What are your expectations?

She's stitched together from years of observations and pop culture -- the mother you unconsciously aspire to be. My own idyllic vision was a selfless souffle whipped up out of equal parts June Cleaver, Marge Simpson, highly selective memories of my own mom, and thin air. The trouble was, this Ultramama didn't resemble me at all. (For starters, I'm too selfish, too human, and wouldn't be caught dead in an apron and pearls.) As a result, I had a hard time relating to the very idea of becoming a mother, let alone becoming a good one.

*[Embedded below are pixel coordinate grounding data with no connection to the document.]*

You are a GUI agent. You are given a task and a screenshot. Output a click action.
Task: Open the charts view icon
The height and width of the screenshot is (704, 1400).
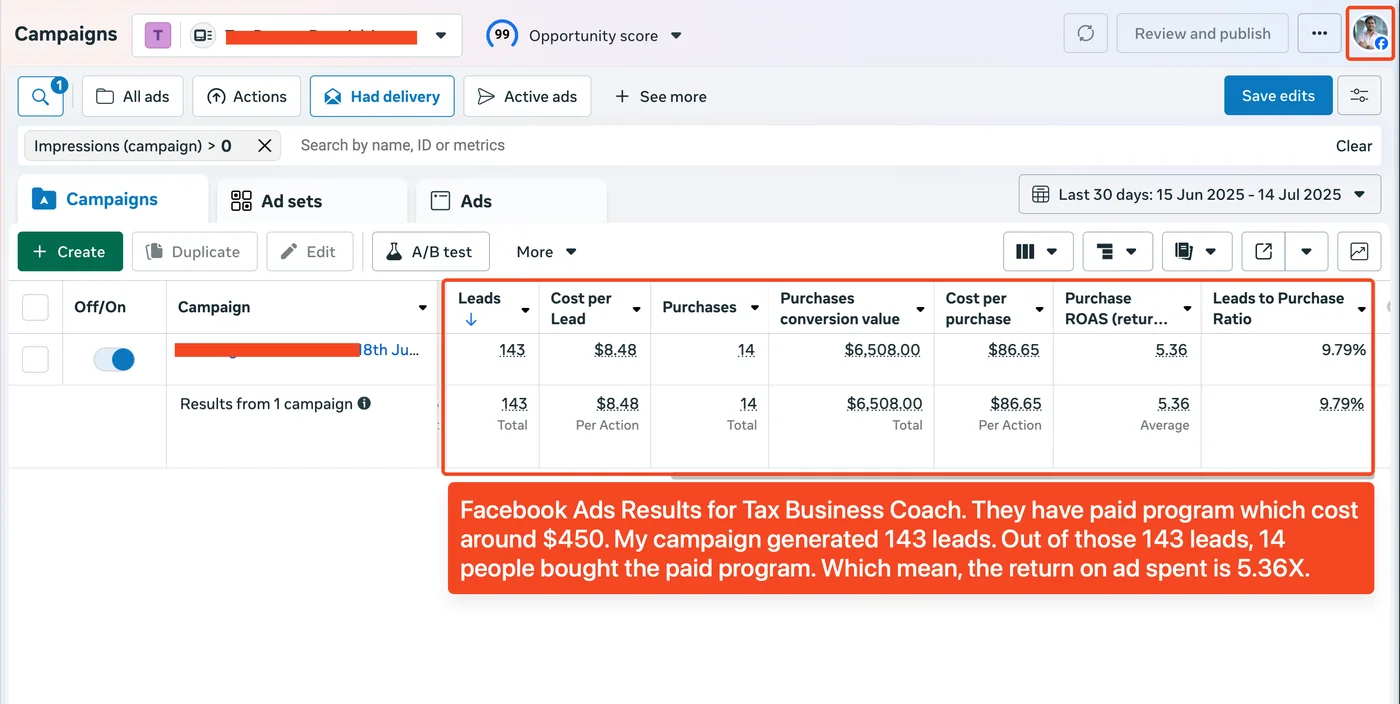pos(1358,251)
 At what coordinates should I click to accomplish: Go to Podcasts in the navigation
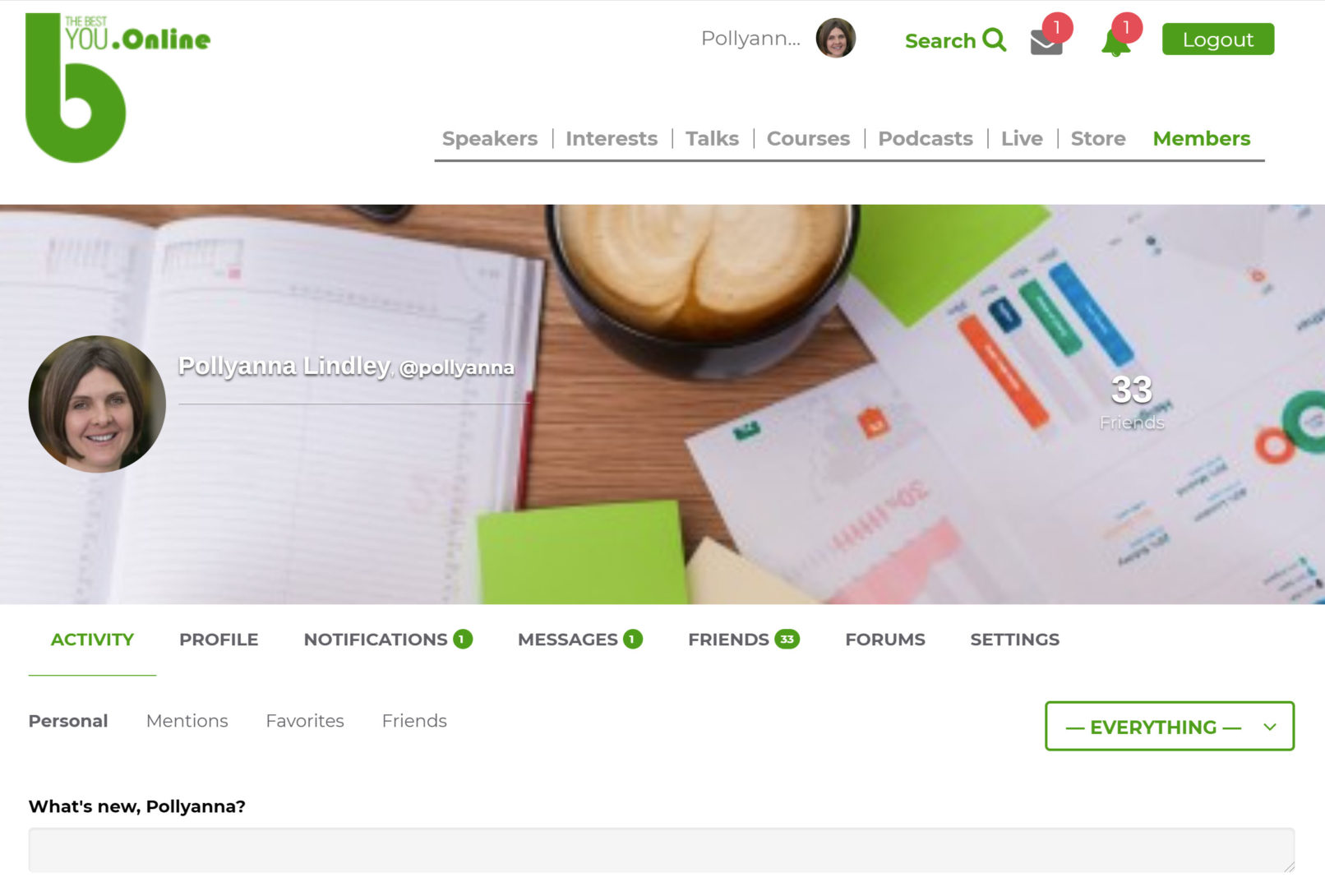pyautogui.click(x=925, y=138)
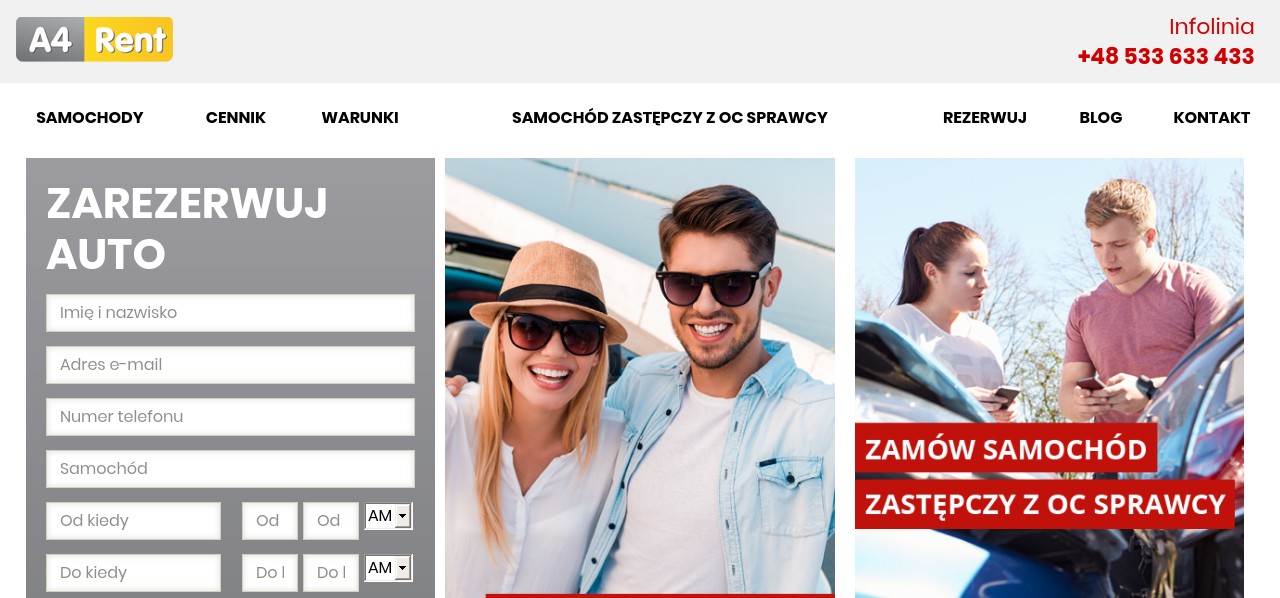
Task: Focus the Imię i nazwisko field
Action: click(230, 313)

It's a common dilemma, says British anthropologist Sheila Kitzinger, author of Rediscovering Birth. For many women, motherhood is abstract. It's easy to watch pregnant coworkers return after weeks of maternity leave and envy their "vacation," oblivious to the fact that they aren't sleeping through the night and their breasts leak when meetings run long. Then there are the media images. Mothers are portrayed in TV commercials and magazines as cheery, all-knowing, sexless, craft-making doormats, or as romantic figures: white negligee, rocking chair, baby at the breast. "Most women who view these extremes and fail to see themselves can't help but conclude that they must not have any maternal instincts themselves," says Kitzinger.

"All women wonder whether they'll be a good mother, but this is a culturally induced fear," says Harriet Lerner, Ph.D., author of The Mother Dance. "Society polarizes mothers as either 'good' or 'bad,' but if you observe most of them over time, you see that they're both good and bad."

The mother of two, Lerner used to keep an inventory of the Perfect Mother she planned to be. "I would never be one of those moms I saw yelling at her kids. I would never fight with my husband in front of them. I would not be a worrier," she recalls. "Of course, I've done all these things, and more. I was also totally unprepared for the range of feelings that having children evoked. I didn't know I could experience such exhaustion, protectiveness, and love or how quick I'd be to imagine disaster."

One thing that made motherhood seem doable to me: noting other unlikely candidates who'd managed child rearing alongside the rest of their lives. (Margaret Mead! Jodie Foster! Christie Brinkley! My cousin!) I felt the same glimmers of possibility when a younger, hipper friend -- the first of my peers to procreate -- showed off her newborn daughter while still seemingher same quirky, wisecracking self. If she could do it, then I could too!